■ **Task brief**:
Every record that follows must be set down word for word.

(Collected data entries)
================================
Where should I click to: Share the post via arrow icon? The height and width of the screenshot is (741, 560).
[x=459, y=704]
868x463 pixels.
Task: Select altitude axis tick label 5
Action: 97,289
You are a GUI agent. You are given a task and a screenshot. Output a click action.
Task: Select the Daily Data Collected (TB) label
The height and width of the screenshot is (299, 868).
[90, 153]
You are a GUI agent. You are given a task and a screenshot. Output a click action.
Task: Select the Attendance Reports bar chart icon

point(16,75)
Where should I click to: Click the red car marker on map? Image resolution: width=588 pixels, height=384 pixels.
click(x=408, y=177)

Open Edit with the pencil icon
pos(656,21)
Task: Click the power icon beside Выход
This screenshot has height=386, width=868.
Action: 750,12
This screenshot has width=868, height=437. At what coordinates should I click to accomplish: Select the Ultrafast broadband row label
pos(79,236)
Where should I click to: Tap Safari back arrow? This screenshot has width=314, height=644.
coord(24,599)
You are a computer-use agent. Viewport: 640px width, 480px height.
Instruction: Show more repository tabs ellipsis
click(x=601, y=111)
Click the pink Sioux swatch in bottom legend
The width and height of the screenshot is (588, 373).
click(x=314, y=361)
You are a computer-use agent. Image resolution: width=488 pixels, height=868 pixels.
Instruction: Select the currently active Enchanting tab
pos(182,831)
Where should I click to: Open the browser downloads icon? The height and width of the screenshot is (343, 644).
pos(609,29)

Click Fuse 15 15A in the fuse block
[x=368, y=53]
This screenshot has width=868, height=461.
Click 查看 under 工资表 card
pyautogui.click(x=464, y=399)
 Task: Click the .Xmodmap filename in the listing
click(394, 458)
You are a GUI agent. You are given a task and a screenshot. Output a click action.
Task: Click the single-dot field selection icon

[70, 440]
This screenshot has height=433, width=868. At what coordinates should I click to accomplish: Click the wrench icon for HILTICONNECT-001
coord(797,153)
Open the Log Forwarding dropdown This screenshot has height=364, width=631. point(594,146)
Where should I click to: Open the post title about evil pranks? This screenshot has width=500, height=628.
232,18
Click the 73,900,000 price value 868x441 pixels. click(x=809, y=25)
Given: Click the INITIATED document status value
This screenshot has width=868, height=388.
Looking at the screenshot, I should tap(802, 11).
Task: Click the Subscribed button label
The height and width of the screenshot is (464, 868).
================================
■ **Solution for this task**:
Where should I click to: Share the post via arrow icon? The height and width of the screenshot is (741, 560).
[x=459, y=704]
868x463 pixels.
Task: Select altitude axis tick label 5
Action: 97,289
You are a GUI agent. You are given a task and a screenshot. Output a click action.
Task: Select the Daily Data Collected (TB) label
The height and width of the screenshot is (299, 868).
[90, 153]
You are a GUI agent. You are given a task and a screenshot. Output a click action.
Task: Select the Attendance Reports bar chart icon

point(16,75)
Where should I click to: Click the red car marker on map? Image resolution: width=588 pixels, height=384 pixels.
click(x=408, y=177)

Open Edit with the pencil icon
pos(656,21)
Task: Click the power icon beside Выход
This screenshot has height=386, width=868.
Action: 750,12
This screenshot has width=868, height=437. At what coordinates should I click to accomplish: Select the Ultrafast broadband row label
pos(79,236)
Where should I click to: Tap Safari back arrow? This screenshot has width=314, height=644.
coord(24,599)
You are a computer-use agent. Viewport: 640px width, 480px height.
Instruction: Show more repository tabs ellipsis
click(x=601, y=111)
Click the pink Sioux swatch in bottom legend
The width and height of the screenshot is (588, 373).
click(x=314, y=361)
You are a computer-use agent. Image resolution: width=488 pixels, height=868 pixels.
Instruction: Select the currently active Enchanting tab
pos(182,831)
Where should I click to: Open the browser downloads icon? The height and width of the screenshot is (343, 644).
pos(609,29)

Click Fuse 15 15A in the fuse block
[x=368, y=53]
This screenshot has width=868, height=461.
Click 查看 under 工资表 card
pyautogui.click(x=464, y=399)
 Task: Click the .Xmodmap filename in the listing
click(394, 458)
You are a GUI agent. You are given a task and a screenshot. Output a click action.
Task: Click the single-dot field selection icon

[70, 440]
This screenshot has height=433, width=868. At what coordinates should I click to accomplish: Click the wrench icon for HILTICONNECT-001
coord(797,153)
Open the Log Forwarding dropdown This screenshot has height=364, width=631. point(594,146)
Where should I click to: Open the post title about evil pranks? This screenshot has width=500, height=628.
232,18
Click the 73,900,000 price value 868x441 pixels. click(x=809, y=25)
Given: Click the INITIATED document status value
This screenshot has width=868, height=388.
Looking at the screenshot, I should tap(802, 11).
Task: Click the Subscribed button label
The height and width of the screenshot is (464, 868).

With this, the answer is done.